Human Health Is At Risk As Zoonotic Epidemics Spread Uncontrollably

In recent years, the world has witnessed the devastating impact of zoonotic diseases like COVID-19. These diseases, which jump from animals to humans, have become a growing concern in the world of epidemiology. According to a recent study, the ever-increasing trend of animal-to-human viral infections presents a serious threat to global public health.

Zoonotic diseases are infections that can jump from animals to humans.
Photo: Pexels
Zoonotic diseases are infections that can jump from animals to humans.

Alarming Trend in Zoonotic Infections

Published in BMJ Global Health, a comprehensive study analyzing nearly 60 years of epidemiological data reveals an alarming trend in zoonotic infections. This analysis, conducted by researchers from various institutions, highlights the exponential increase in four specific types of animal-to-human infections: Filoviruses (Ebola and Marburg), SARS Coronavirus 1, Nipah virus, and Machupo virus.

“Emerging zoonotic viruses that subsequently spread from human to human are the focus of this analysis because they were the cause of most 20th century pandemics, and account for 60% of all emerging human diseases,” wrote the researchers from US biotechnology organization Gingko Bioworks.

Many zoonotic diseases originate in wildlife, such as bats, rodents, and birds.
Photo: Pexels
Many zoonotic diseases originate in wildlife, such as bats, rodents, and birds.

From 1963 to 2019, these zoonotic diseases have caused a significant number of outbreaks and deaths in 24 countries. In this period, the number of reported outbreaks increased by approximately 5% annually, while reported deaths rose by a substantial 8.7%, Forbes reports. If this trend continues, experts estimate that these pathogens could cause four times as many spillover events and a staggering 12 times as many deaths in 2050 compared to 2020.

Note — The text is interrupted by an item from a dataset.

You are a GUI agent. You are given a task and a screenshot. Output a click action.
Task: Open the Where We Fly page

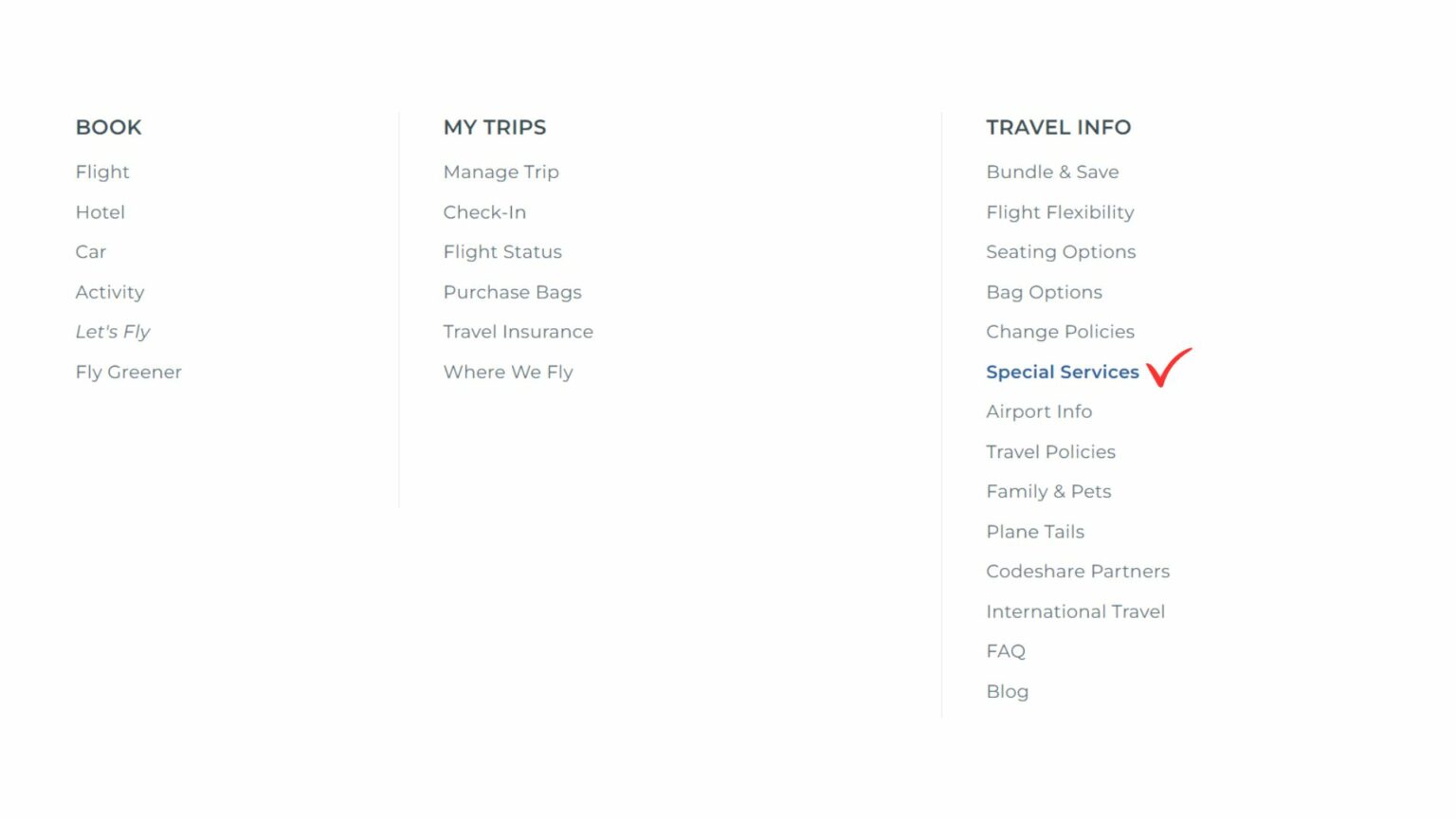click(508, 372)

Direct contact with infected animals is a common transmission route.
Photo: Pexels
Direct contact with infected animals is a common transmission route of zoonotic disease.

Factors Driving the Increase

Human-driven changes in climate, land use, population density, and connectivity are predicted to contribute to the increasing frequency of animal-to-human viral spillover epidemics, Cosmos Magazine reports. Climate change and deforestation are cited as critical factors in facilitating zoonotic diseases, multiple studies show, as they create an environment where these diseases can more easily cross from animals to humans.

Climate change and deforestation can increase the risk of zoonotic diseases.
Photo: Pexels
Climate change and deforestation can increase the risk of zoonotic diseases.

Urgent Need for Action

The findings of these studies emphasize the urgent need for global efforts to improve our capacity to prevent and contain zoonotic outbreaks. While it’s challenging to predict the magnitude of this threat due to limited empirical data, the increasing trend in zoonotic diseases is clear.

These diseases, once thought of as sporadic occurrences, have become both larger and more frequent, as Weather.com reports.

To safeguard global public health, we must addressing the root causes, such as climate change and healthcare gaps, and enhancing cooperation to mitigate future pandemics.